Kahve Bahane #Kinik
Gelmeyen kış, hızlıca geçen bir Şubat ayı, tembel bir Yasemin ve sonunda yazılmayı başarabilmiş bir kahve bahane. O cephede bu aralar neler oluyor derseniz, özeti işte bu. Çok isterdim işin özünde kinizm var demeyi. Fakat öyle değil. Yine dünyevi zevklerin peşinde sürüklenip gidiyorum. Para karşılığı, zamanımın büyük bir bölümü sattığım şirkete gidip gelmek dışında kendime ayırabildiğim vakitler sınırlı artık. Bunda yeni bir eve taşınma telaşı en büyük etken. Bir parçam taşınacağım evde, diğeri de şu an yaşadığım evde. Geçen akşam çizim yapmak istedim. Sonra fark ettim ki boya kalemlerim burada, kağıtlarım yeni evde. Son iki, hadi bilemedim üç hafta sonra bu parca pincik yaşama bitmiş olacak.
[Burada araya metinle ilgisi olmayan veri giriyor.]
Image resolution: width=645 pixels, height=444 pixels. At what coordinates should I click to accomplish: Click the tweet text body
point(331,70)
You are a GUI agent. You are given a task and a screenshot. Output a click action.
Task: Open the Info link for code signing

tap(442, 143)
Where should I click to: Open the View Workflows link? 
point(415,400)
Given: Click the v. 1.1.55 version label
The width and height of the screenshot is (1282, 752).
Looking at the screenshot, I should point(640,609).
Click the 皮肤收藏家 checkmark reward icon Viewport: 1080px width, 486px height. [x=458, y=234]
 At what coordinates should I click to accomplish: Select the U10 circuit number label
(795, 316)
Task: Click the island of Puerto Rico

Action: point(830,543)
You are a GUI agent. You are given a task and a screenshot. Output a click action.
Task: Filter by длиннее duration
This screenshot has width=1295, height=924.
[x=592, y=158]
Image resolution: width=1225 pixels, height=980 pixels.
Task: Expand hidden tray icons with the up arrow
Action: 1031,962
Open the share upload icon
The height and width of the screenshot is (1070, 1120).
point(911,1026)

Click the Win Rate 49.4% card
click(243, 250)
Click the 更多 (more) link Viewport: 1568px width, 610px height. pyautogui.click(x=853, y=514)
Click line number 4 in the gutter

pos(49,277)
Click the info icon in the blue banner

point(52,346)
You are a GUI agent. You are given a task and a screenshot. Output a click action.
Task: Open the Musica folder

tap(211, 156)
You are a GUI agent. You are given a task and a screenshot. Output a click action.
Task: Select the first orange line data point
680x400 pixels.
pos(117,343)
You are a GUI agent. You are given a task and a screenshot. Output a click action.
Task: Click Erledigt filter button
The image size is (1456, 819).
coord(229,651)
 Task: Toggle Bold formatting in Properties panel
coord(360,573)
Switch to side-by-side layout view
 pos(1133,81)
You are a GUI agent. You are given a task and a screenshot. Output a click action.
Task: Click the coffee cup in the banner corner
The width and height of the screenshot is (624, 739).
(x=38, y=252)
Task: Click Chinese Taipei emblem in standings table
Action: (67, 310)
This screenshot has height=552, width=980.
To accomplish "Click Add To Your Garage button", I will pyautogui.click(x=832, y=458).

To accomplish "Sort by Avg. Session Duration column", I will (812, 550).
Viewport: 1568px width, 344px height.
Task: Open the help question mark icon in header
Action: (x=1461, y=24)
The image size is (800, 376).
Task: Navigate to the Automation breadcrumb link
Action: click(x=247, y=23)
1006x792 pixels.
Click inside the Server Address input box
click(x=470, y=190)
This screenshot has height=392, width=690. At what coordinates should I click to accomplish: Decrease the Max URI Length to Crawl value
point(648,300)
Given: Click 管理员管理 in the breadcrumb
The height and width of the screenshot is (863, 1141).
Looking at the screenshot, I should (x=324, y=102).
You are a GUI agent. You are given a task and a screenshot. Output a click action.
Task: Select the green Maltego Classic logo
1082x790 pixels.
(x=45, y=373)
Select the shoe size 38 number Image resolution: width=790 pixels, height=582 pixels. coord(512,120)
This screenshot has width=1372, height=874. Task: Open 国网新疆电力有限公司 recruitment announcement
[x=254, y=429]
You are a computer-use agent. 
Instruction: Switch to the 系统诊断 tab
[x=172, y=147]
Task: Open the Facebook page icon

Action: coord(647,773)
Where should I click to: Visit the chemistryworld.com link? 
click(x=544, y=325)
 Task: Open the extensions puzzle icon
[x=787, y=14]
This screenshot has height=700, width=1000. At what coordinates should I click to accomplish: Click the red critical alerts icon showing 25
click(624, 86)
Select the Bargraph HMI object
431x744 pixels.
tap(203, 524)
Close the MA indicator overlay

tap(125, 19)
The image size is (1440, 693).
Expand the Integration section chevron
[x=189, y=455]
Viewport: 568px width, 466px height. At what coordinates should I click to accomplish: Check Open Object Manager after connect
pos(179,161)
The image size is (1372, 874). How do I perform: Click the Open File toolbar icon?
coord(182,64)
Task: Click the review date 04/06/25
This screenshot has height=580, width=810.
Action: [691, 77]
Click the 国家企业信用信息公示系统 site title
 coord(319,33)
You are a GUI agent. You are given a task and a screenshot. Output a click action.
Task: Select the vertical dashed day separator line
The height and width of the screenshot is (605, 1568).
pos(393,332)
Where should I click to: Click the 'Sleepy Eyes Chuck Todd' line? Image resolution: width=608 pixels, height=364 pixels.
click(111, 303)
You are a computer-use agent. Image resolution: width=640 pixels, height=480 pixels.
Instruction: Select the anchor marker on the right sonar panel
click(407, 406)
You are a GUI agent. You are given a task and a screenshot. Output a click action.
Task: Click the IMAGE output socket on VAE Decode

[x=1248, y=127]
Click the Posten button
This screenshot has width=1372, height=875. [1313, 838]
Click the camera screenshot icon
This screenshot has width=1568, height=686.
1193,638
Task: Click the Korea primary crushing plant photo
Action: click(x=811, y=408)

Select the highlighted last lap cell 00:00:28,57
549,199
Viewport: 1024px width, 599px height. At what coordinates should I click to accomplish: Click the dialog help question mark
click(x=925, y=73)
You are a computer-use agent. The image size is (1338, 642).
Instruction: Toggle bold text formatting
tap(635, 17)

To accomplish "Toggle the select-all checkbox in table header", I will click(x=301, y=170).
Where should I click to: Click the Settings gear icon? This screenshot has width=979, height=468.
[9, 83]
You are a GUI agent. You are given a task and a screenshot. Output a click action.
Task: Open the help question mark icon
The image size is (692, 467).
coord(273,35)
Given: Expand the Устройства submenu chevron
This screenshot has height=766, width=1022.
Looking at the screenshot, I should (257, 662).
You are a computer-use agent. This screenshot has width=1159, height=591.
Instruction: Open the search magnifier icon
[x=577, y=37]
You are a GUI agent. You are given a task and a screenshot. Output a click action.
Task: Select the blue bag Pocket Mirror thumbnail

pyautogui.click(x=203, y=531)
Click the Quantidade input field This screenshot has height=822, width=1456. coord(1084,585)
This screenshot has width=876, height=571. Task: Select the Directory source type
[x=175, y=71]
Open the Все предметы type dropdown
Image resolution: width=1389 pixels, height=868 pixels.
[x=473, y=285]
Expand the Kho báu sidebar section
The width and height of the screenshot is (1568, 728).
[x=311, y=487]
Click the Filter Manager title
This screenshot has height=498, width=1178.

Yavaş ve akış. Sanırım Polonya'nın bana öğrettiği iki yeni kavram. Çünkü burada tüm işler yavaş işliyor. Bir hizmet alacaksanız en az bir hafta beklemek zorundasınız. Akışı bozmanıza, ama olur mu böyle benim acelem var demenize müsade yok. Türkiye'de bu işler tam tersidir. Bir mağazaya gidip bir şey almak istediğinizde, başka bir yere gitmemeniz ve ürünü, hizmeti satmak için ne yapacaklarını şaşırırlar. İşte burada durum tam tersi. Altı üstü bir korniş taktırmak istedim. Ölçü almak için sizi ararız demelerinin üstünden beş gün geçti. Ölçüyü aldıktan sonra da takmamız üç haftayı bulur dediler. Şimdi hangisi iyi hangisi kötü bilemedim. Her şey dozunda güzel.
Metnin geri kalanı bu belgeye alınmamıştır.